Xeon E5 scores well for a hypothetical Mac Pro
I just ordered my first Xeon E5 server for Instapaper, and it’s a monster. Some Geekbench scores that I just ran: (higher is better)
- 12,076: Single Xeon E3-1270 (3.4 GHz, 4 cores). This is very similar to the CPU in the current 3.4 GHz iMac.1 If new Mac Pros arrive, this is likely to be offered as a single-CPU option.
- 20,748: Dual Xeon X5670 (2.9 GHz, 6 cores each). This is the highest-end CPU available in the current Mac Pro.2
- 30,034: Dual Xeon E5-2690 (2.9 GHz, 8 cores each). This is the new one. Wow.
No synthetic benchmark is truly representative of exactly what you do on a computer, but they’re usually good to approximate relative performance between CPUs.
I ran these all on Linux, which tends to score lower on Geekbench than the same processors in OS X. I suspect the dual E5-2690s in OS X might score around 36,000. (By comparison, in OS X, the current top-of-the-line dual X5670 Mac Pro scores about 24,000 and the 3.4 GHz iMac scores about 12,500.)

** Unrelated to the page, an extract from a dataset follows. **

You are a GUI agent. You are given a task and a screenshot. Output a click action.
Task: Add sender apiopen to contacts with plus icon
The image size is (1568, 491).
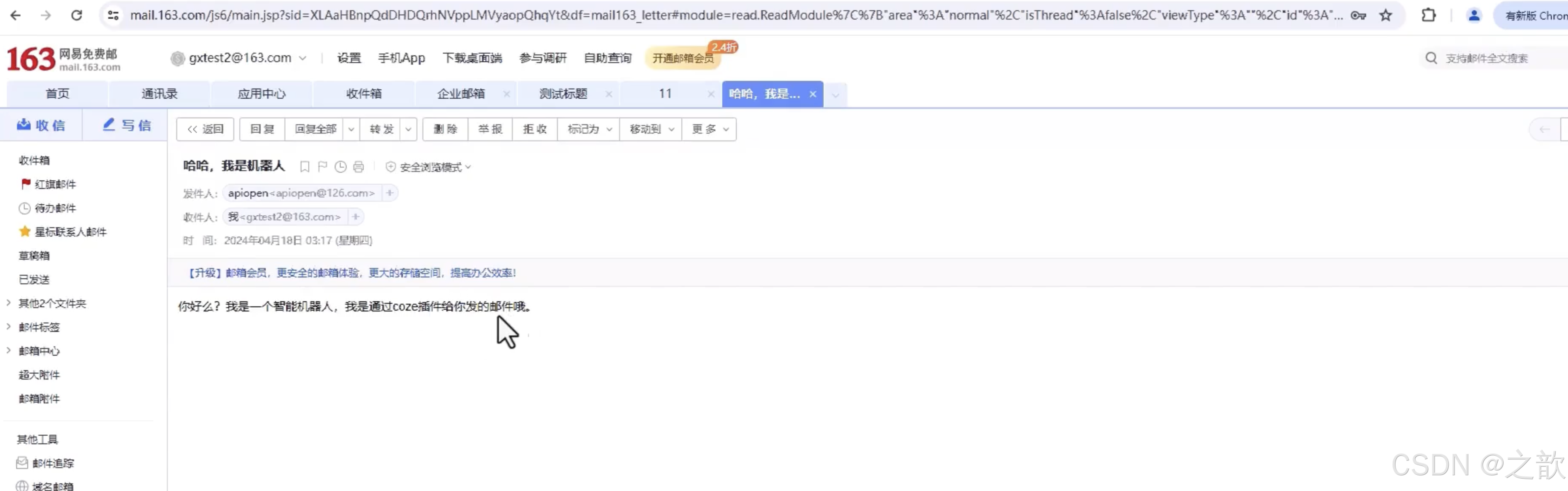coord(390,193)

An E5-2690 currently costs about $2,000. So if Apple offers two of these as the high-end CPU option on a Mac Pro, it wouldn’t surprise me to see a price tag in the $6,000 range. (Don’t just blame Apple for the Mac Pro’s high price.) But there are lower-clocked, lower-cost E5s that could be very attractive in midrange Mac Pros.